> _DOCUMENT SECTION_:
※ ※ ※
Right now PBR is in the middle of a legal battle. It’s a little tedious but IN ESSENCE, the company that brews the sweet watery stuff is trying to kick Pabst Blue Ribbon in 2020 when their current deal ends. What this means is that PBR will be unable to mass produce the piss water cheap as fuck beer we all take for granted.

PBR is the cheapest thing you can get at most dive bars in New York (it’s $2 at Welcome to the Johnsons). It’s the beer you buy your friends when you’re getting the next round ($10) and it’s these crushed can corpses you find littering the floor of a venue after a good show.

Pabst is the beer Lana Del Rey chose to sing about when she was still slumming around in New York, and it’s the stuff I’ve spent nights spitting out all over my friends, coating their hair in a gross sticky substance—it’s the piss colored liquid flying around in the mosh pit. IF WE LOSE PBR we lose everything.

Listen, what I’m trying to say in this ode to PBR is that it is the DIY venue and rent controlled apartment of beers—I mean who besides them have been so dedicated to churning out run of the mill, drinking it because its the cheapest thing around, beer? 

Your other similar options just don’t make the cut—Bud Light is gross and feels like that dude who’s wearing Dickie’s but that you definitely know has a trust fund, Miller Highlife feels like the tiny hat of beers (a skater who texts you incessentantly but pretends you don’t exist at shows), and everything else is too god damn high brow. 

After all of these years of bodily abuse and borderline major organ failure, PBR is one of the few things from my youth that I can still stomach. SO FOR THE LOVE OF GOD AND STICKY DIVE BAR FLOORS SOMEONE SAVE PBR.
※ ※ ※
> _QUESTIONS_:
**a.** In the PBR piece, what does PBR cost at Welcome to the Johnsons?
**b.** Write out the passage of the PBR piece that runs from "PBR is the cheapest" up to and including "thing around, beer?", word for word.

> _AVAILABLE DATA_:
※ ※ ※
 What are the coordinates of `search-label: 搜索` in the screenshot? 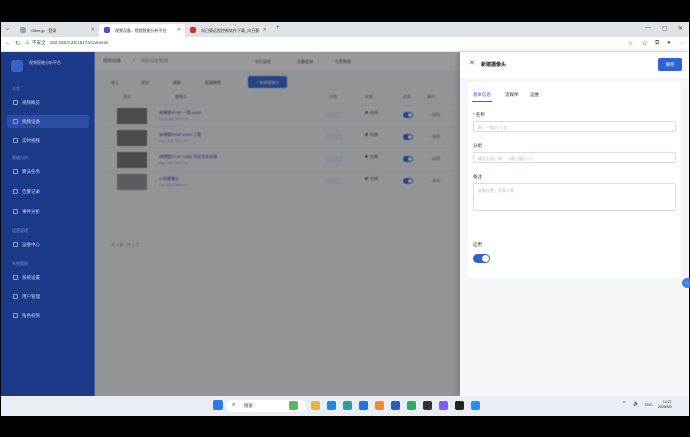 It's located at (248, 406).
※ ※ ※
> _TASK SOLUTIONS_:
**a.** $2

**b.**
PBR is the cheapest thing you can get at most dive bars in New York (it’s $2 at Welcome to the Johnsons). It’s the beer you buy your friends when you’re getting the next round ($10) and it’s these crushed can corpses you find littering the floor of a venue after a good show.

Pabst is the beer Lana Del Rey chose to sing about when she was still slumming around in New York, and it’s the stuff I’ve spent nights spitting out all over my friends, coating their hair in a gross sticky substance—it’s the piss colored liquid flying around in the mosh pit. IF WE LOSE PBR we lose everything.

Listen, what I’m trying to say in this ode to PBR is that it is the DIY venue and rent controlled apartment of beers—I mean who besides them have been so dedicated to churning out run of the mill, drinking it because its the cheapest thing around, beer?